Energy Recovery Ventilator Advantages

The advantages of installing an ERV into the home or office are diversified, with some of the key benefits, including:

  • Filtering and elimination of formaldehydes, allergens, and other toxins from the inside spaces, and supplying fresh air in a room by identifying CO2 with selective CO2 sensor
  • Improving the action of breathing for people with asthma
  • Decreasing association on air conditioning by a method named EconoCool
  • Raising the quality and energy efficiency of the home or office
  • Maintaining the temperatures from one room to the next more stable
  • Using a silent system, features easy maintenance and upkeep
  • Finding moisture rate of the room and regulates its humidity level automatically
  • Prolonging the life period of the HVAC system

Energy Recovery Ventilator Installation

Installing an energy recovery ventilator will permit the home to keep up air movement while reducing energy waste. An ERV continuously exchanges heat from the warmed air leaving, with the cooler and healthier air entering from outside.
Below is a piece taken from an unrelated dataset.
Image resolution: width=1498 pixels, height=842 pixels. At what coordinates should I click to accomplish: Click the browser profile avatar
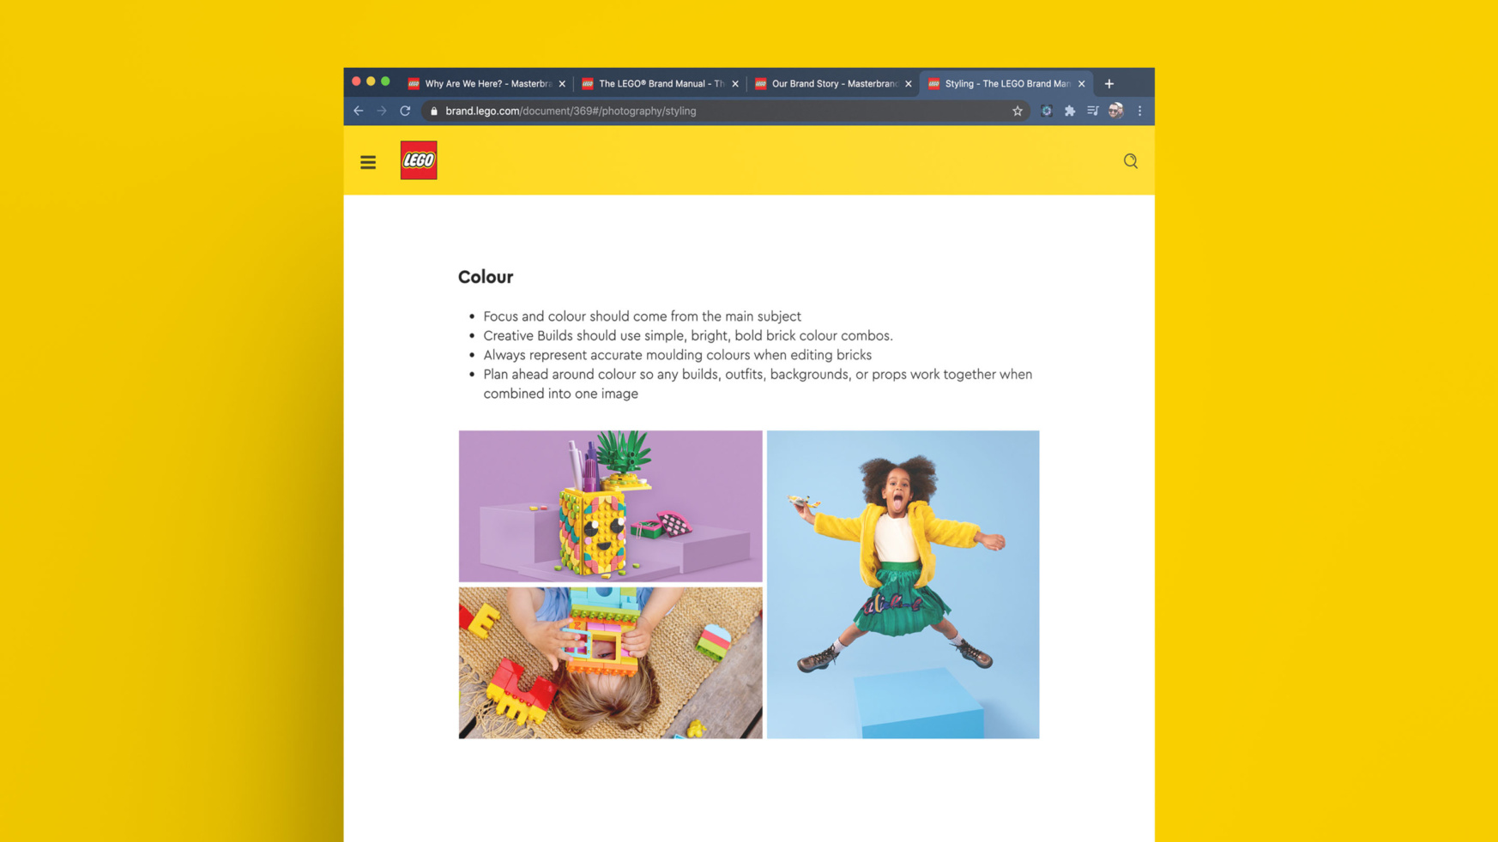point(1116,111)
Multiple design regards should be considered when the ERV is installed:

Energy Recovery Ventilator 2
Energy Recovery Ventilator Installation (Reference: popularmechanics.com)
  1. The fresh air entry should be placed where new air rotates and away from range hood external exhausts, driveways, furnace stack, and laundry gates.
  2. The remained air from home must come from a wall near the kitchen, 10 feet away from an oven, and within one foot of the roof. This is done because vaporized oil and grease can block the ERV system.
  3. The fan for the basic air control unity for the house must be on at all times to rotate new air around the whole of the house.
  4. The ventilated air from the ventilator must be attached to the reversal channel of the home’s compelled-air system. This is done so that the ventilated air can be rotated simpler with the home’s ductwork system.
  5. The homeowners should still install original external fans for exhaust in all bathrooms, even with these best workout strategies. For more details, see how an ERV installed.
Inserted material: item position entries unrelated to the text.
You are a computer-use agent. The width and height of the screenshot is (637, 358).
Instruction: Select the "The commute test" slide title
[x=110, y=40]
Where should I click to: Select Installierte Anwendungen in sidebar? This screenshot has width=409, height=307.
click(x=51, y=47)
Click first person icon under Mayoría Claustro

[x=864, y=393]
Energy Recovery Ventilator Cost

Energy recovery ventilators save on energy costs by preserving energy and decreasing the amount of energy needed to cool or heat new air brought inside the home. ERVs, the developed type of an air exchanger, conserve energy by retrieving some of the energy before it goes out of the house. The national mean for an energy recovery ventilator in the United States with its installation is approximately $2,000. This number ranges by the area according to the cost of labor and the brand selected.
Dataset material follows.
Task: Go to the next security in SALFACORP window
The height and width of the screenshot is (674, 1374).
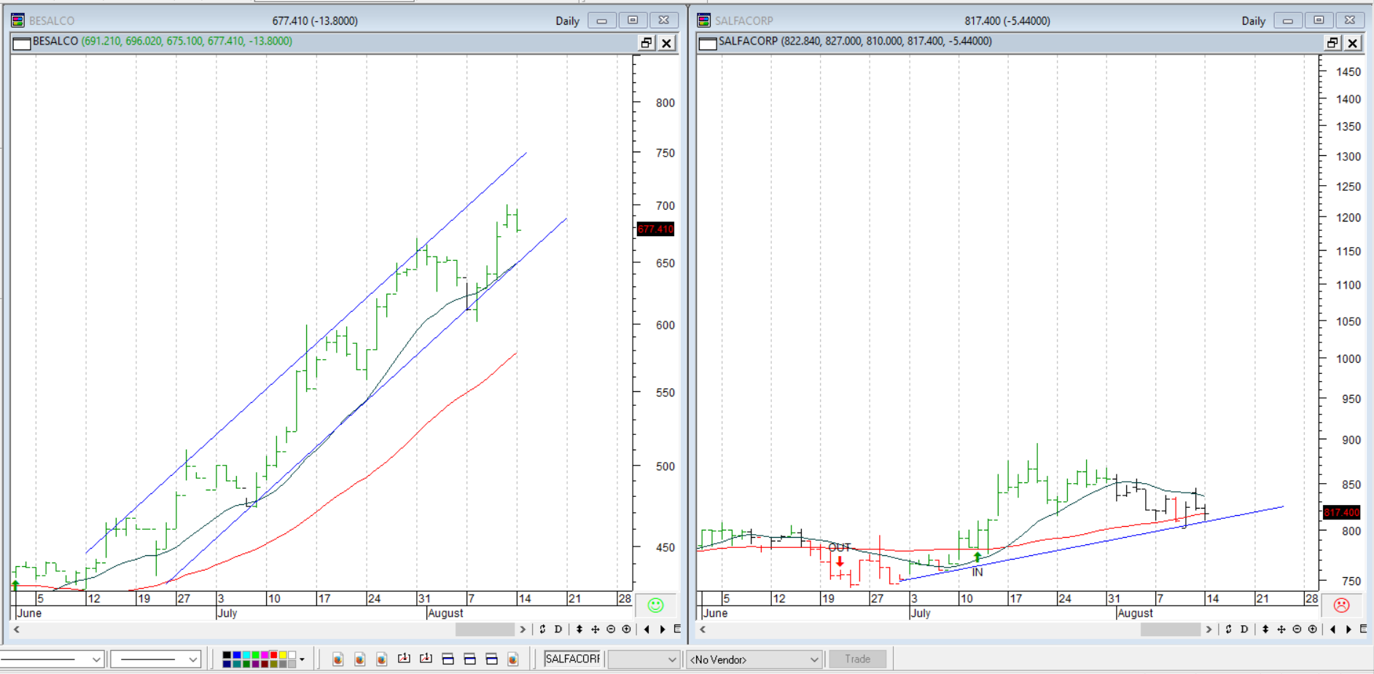Action: [1348, 630]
Adding an ERV is an ideal method to meliorate the performance of the HVAC system. It could be low-cost repair if the goal is to reduce the costs to operate the system. This system needs little maintenance and preservation. The ERVs’ filters should be replaced or cleaned quarterly, or every 90 to 120 days. A Minimum Efficiency Reporting Value (MERV), for the ERVs’ filters, generally costs between $7.00 – $20.00.

The ERV cost is much less when combined with the costs of the regular maintenance, repairs, and installation of the HVAC system or a new furnace. This is because installing a new channel for an ERV is much easier while the basic ducting for the furnace is previously taken apart, the technician is already working, their main equipment is already existing, and the worksite is organized. Finally, on the subject of ROI, the mediocre time to regain the finance through decreased energy costs is three months to three years according to energy consumption. These systems save the homeowner money on usefulness bills. Also, some regions propose considerable discounts and rebates for installing energy-efficient home instruments.